*Hedefler*
1/ Uğur Dündar hakkındaki yazıya göre, Enis Behiç Koryürek'in şiirini kim, hangi makamda bestelemiştir?
2/ Uğur Dündar hakkındaki yazıda adı geçen bütün kişileri sırayla listeleyin.
3/ Uğur Dündar hakkındaki yazıyı son cümlesinden sonra sürdürün.

*Verilen Metin*
%%

Uğur Baba yaşlansa da asla ihtiyarlamaz...

Gerçi yalancı bir pastaneci bir gün yemin billah pastanesinde kara Fatma olmadığını söylemiş ve hatta.....

Dün gece TV izlerken “Vah vah” dedi annem …
Karım ve ben merakla baktık…
Anneciğim ekranı gösterdi:
“Çok yaşlandı…”
Uğur Dündar’ı işaret ediyordu ağlamaklı gözlerle…
“O bu kadar yaşlandıktan sonra bizi ölüm ha bu gün ha yarın yakalar…”
“Aman anneee!” diye sitem etti karım. “Uğur Dündar senden daha genç değil ki…”
“Olsa olsa senden birkaç yaş küçüktür” dedim bu kez ben…
“Tabii ya” dedi karım… “Sen 76 yaşındasın o da en az 73 vardır…”
Annem hayretle ağzını kapadı bir eliyle…
Sevgili okur…
“Ömür, temmuz güneşi karşısında, kardır” der Şeyh Sadi
Enis Behiç Koryürek de “Zaman sanki bir rüzgâr ve bir su gibi aksın” diyordu Erol Sayan tarafından Rast makamında bestelenen bir şiirinde…
Evet…
Yıllar bir su gibi akıp geçiyor işte…
Annemin söylediklerinden sonra ekrana baktım…
40 yıl öncesi canlandı gözlerimin önünde…
Uğur Baba’nın gençliğini hatırladım…
TV izleyicilerinin mavi gözlü devi idi Uğur Baba o zamanlar…
Bir “Efsaneydi!”…
Hakan Peker’in sevgilisi için söylediği şarkı gibi:
 
Bir efsaneydi efsaneydi senle beraber olmak…
Gözlerinde buluşup ellerine dokunmak...
Saatlerce uzanıp hep yanında kalmak...
Bir efsane senle beraber olmak…
 
Genç adamın sevdiği için söylediği bu şarkı, Uğur Dündar için genç kızlar tarafından söyleniyor gibiydi
O ise kendisi için çıldıran, deliren genç kızların hiçbirinin yüzüne bile bakmıyor, sadece işini düşünüyordu…
Pastaneleri basıyor…
Fırıncıların çanına ot tıkıyor…
At- eşek etinden sucuk üretenleri rezil ediyordu…
Aynı zamanda da Çınar Oteli’nin pastanesinin ve diskoteğinin müsteciriydi (Çalıştıran)…
Henüz şimdiki kadar zengin değildi…
Pantolonunun paçaları o kadar kısa kalırdı ki uzun boyu yüzünden; ayak bilekleri görünürdü…
İşçileri greve gitmeye kalkışmışlardı da başaramamışlardı…
Oysa aynı günlerde televizyonda “sol” kokan söylemleriyle fukara halkın da sevgilisiydi…
O dönemlerde büyük hırsız yakaladığı görülmüş bir şey değildi ama olsun…
Hırsızın büyüğü küçüğü olur muydu?..

%%

*Verilen Öğeler*
%%

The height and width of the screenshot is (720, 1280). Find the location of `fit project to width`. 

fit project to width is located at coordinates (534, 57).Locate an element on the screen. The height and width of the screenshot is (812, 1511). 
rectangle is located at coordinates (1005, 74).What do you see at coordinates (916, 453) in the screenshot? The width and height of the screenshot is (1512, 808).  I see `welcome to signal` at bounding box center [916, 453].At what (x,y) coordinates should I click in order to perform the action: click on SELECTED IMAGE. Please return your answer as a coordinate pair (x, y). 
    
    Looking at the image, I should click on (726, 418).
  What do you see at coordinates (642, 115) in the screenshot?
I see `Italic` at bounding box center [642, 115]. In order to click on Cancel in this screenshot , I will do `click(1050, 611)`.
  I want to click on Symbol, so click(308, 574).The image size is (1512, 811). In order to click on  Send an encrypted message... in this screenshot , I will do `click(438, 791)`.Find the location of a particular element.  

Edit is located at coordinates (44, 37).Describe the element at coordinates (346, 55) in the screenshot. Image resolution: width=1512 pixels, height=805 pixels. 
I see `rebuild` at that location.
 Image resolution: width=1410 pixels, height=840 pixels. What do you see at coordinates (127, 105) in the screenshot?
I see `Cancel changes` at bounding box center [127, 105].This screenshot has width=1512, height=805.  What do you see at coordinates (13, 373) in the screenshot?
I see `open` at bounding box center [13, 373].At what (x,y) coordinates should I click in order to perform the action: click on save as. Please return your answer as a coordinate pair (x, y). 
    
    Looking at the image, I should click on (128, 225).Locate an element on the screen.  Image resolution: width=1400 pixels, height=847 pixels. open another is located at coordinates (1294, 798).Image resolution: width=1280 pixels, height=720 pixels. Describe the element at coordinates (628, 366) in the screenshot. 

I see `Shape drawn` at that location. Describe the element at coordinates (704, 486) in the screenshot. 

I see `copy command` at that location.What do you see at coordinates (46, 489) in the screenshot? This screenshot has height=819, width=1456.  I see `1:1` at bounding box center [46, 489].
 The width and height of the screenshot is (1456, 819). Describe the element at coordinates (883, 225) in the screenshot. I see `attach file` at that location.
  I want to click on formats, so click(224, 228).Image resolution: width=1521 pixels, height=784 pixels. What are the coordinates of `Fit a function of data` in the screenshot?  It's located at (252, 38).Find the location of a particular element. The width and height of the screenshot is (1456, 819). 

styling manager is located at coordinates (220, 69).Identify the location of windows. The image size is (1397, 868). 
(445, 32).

%%

*Görev Çıktıları*
1/ Şiiri Erol Sayan, Rast makamında bestelemiştir.

2/ Uğur Dündar, Şeyh Sadi, Enis Behiç Koryürek, Erol Sayan, Hakan Peker

3/
Pastaneciler madem ortalığı kara Fatmalardan temizleyemiyorlardı, o halde Uğur Baba’nın hışmına uğrayacaklardı…
O, küçük hırsızların korkulu rüyası Uğur Baba idi…
Gerçi yalancı bir pastaneci bir gün yemin billah pastanesinde kara Fatma olmadığını söylemiş ve hatta o sevimsiz hayvancıkları pastanesine Uğur Baba’nın adamlarının koyduklarını bile iddia etmişti ama tabii bizler o yalancıya değil, gönüllerimizde taht kurmuş, kısa pantolon paçalı Uğur Baba’ya inanmıştık…
Yaşı altmış ve üstünde olanlar o gün bu gündür O’nun büyük bir hırsız yakalayacağı hayaliyle yanıp tutuşuyoruz…
Ve biliyoruz ki Uğur Baba doksan yaşına gelse de önünde sonunda mutlaka bir büyük hırsız yakalayacaktır…
Aksi halde o ekrandan asla inmeyecektir…
İnmemelidir de…
Kim bilir?..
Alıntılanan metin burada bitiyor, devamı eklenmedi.